Sholom Rubashkin, a former executive at the Agriprocessors kosher meat company, was found guilty of 86 counts of bank fraud committed while managing the company’s finances — a verdict that could land him in prison for life.
The guilty verdict from the 12-person jury came November 12, after a four-week trial in federal court in Sioux Falls, S.D. Rubashkin was found not guilty on another five of the 91 counts.
Rubashkin, the son of the company’s founder, was arrested in November of last year. The arrest came in the wake of a massive May 2008 immigration raid at the Agriprocessors slaughterhouse in Postville, Iowa, in which 389 workers were taken away by federal authorities. Soon thereafter, Agriprocessors filed for bankruptcy, and earlier this year the company was sold to a new owner. Using evidence captured during the raid, the prosecution argued that Rubashkin systematically defrauded a bank that had given the company a $35 million loan.
The judge overseeing the trial is expected to sentence Rubashkin within the next few months. The charges carry a maximum sentence of 1,255 years in prison. Rubashkin’s attorney, Guy Cook, told the Forward that his team was preparing to appeal the guilty verdict on the basis of what he called “legal errors” on the part of the judge and the prosecution.
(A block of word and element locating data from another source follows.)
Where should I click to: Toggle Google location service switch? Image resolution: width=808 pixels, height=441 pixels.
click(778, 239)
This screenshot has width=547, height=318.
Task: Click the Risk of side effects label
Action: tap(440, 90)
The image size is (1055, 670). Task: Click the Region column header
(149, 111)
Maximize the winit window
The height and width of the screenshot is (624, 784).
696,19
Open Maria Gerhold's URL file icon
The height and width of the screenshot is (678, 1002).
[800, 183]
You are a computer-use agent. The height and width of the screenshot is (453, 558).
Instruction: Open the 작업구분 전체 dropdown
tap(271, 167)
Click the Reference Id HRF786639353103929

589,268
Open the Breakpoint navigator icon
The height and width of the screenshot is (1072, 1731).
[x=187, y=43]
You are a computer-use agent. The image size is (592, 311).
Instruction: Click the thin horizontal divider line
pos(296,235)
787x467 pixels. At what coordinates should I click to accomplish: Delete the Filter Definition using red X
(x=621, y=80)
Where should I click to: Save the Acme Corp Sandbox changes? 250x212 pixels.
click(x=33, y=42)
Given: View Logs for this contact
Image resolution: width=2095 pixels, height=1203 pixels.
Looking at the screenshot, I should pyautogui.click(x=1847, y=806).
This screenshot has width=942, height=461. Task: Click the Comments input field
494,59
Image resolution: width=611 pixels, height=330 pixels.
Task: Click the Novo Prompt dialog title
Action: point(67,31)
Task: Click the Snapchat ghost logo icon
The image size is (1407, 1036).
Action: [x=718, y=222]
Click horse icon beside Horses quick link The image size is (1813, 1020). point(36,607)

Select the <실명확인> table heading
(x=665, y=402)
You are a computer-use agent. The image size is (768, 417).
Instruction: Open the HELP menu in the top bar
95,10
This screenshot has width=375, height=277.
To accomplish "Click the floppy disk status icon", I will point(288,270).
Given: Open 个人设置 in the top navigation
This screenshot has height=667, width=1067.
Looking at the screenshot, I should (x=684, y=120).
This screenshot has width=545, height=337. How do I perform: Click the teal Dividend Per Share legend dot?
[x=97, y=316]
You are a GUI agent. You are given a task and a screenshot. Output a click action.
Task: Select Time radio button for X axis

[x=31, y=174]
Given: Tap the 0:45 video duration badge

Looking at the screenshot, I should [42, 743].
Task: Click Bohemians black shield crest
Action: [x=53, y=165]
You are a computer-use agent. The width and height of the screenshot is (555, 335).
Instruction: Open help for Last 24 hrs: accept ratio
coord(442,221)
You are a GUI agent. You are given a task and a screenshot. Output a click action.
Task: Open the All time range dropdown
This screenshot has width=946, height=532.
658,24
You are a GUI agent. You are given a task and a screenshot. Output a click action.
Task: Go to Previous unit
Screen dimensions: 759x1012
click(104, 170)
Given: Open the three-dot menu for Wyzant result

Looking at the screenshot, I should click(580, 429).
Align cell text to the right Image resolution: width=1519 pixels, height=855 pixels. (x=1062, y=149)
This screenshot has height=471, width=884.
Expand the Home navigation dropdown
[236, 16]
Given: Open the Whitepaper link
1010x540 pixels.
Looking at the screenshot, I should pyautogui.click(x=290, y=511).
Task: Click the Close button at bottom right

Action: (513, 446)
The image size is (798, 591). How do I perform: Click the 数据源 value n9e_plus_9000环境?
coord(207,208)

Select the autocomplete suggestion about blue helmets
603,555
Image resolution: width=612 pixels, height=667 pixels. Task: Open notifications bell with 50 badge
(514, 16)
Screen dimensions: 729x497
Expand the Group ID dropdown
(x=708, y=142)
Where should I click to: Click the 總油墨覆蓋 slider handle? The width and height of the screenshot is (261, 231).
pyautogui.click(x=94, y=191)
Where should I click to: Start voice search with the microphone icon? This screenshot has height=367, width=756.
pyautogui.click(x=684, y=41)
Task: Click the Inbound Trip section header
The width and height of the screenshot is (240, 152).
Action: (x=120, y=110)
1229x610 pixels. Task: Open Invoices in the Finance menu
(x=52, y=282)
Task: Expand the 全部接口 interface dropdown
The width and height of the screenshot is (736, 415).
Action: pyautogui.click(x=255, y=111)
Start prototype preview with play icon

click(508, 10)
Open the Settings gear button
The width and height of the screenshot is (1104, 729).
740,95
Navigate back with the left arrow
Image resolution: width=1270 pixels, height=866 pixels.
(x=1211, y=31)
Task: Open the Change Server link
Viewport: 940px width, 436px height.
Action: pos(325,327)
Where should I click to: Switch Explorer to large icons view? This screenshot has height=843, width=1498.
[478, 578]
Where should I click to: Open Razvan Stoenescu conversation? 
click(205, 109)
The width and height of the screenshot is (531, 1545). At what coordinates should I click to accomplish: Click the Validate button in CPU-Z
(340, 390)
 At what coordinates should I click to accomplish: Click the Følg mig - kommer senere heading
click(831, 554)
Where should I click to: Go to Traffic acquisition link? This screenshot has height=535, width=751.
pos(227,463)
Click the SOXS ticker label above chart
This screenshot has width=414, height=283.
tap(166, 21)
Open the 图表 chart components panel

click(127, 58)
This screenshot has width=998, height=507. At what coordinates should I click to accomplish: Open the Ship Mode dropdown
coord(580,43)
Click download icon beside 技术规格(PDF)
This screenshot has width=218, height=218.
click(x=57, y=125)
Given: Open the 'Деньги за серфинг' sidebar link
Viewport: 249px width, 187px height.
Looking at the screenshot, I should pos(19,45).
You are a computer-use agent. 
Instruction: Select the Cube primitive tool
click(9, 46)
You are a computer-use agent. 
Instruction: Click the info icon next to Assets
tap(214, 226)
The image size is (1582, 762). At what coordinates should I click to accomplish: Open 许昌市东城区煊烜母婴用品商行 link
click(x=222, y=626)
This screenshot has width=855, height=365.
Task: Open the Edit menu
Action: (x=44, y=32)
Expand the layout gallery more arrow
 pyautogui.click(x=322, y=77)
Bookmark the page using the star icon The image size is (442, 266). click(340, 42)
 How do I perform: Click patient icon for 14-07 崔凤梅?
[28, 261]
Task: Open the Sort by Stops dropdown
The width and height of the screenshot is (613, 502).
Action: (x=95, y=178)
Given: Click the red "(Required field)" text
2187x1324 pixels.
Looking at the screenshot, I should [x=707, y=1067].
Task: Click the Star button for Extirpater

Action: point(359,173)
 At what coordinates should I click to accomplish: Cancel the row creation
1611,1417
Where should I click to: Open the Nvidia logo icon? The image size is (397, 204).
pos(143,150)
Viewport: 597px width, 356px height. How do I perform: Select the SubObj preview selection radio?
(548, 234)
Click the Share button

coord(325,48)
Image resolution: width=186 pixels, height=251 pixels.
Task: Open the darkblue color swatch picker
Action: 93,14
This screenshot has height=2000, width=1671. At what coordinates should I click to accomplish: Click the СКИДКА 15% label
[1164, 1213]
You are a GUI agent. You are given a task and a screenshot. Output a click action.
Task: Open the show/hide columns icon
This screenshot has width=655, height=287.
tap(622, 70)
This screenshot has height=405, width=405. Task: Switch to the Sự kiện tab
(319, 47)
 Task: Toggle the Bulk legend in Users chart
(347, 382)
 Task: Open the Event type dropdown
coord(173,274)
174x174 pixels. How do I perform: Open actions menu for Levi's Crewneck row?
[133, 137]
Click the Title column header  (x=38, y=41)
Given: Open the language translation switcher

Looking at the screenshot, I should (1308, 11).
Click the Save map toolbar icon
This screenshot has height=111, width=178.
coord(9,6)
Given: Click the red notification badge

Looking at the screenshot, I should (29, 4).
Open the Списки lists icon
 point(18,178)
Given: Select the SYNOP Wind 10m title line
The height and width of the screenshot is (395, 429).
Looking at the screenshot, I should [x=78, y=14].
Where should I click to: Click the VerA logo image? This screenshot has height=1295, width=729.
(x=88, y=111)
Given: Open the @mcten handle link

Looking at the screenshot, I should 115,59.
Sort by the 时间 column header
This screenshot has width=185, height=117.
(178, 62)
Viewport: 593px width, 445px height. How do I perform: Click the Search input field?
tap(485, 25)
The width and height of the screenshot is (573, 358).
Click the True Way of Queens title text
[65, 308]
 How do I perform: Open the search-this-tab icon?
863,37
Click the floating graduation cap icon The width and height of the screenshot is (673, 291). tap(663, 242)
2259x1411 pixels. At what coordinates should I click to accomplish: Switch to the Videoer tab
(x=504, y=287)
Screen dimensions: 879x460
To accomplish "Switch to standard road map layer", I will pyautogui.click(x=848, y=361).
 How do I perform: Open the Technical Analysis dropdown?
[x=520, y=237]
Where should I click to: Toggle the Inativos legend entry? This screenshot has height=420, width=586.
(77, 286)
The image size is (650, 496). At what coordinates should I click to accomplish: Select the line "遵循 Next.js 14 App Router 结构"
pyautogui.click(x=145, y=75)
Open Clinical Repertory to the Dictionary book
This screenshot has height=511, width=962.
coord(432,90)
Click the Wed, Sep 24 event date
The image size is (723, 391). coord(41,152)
“The law provides that one can be careless and exercise poor judgment — but that doesn’t equal a crime,” Cook said.
Rubashkin will be tried next on separate charges of violating immigration laws in the hiring of employees. That trial is scheduled to begin December 1 in South Dakota.
Rubashkin had been out on bail, but he was imprisoned after the guilty verdict. Cook said that Rubashkin was treated poorly where he was imprisoned in South Dakota and was forced to remove his yarmulke and tzitzit during a strip search. Cook also said that Rubashkin was not provided with kosher food until he was moved to a facility in Iowa.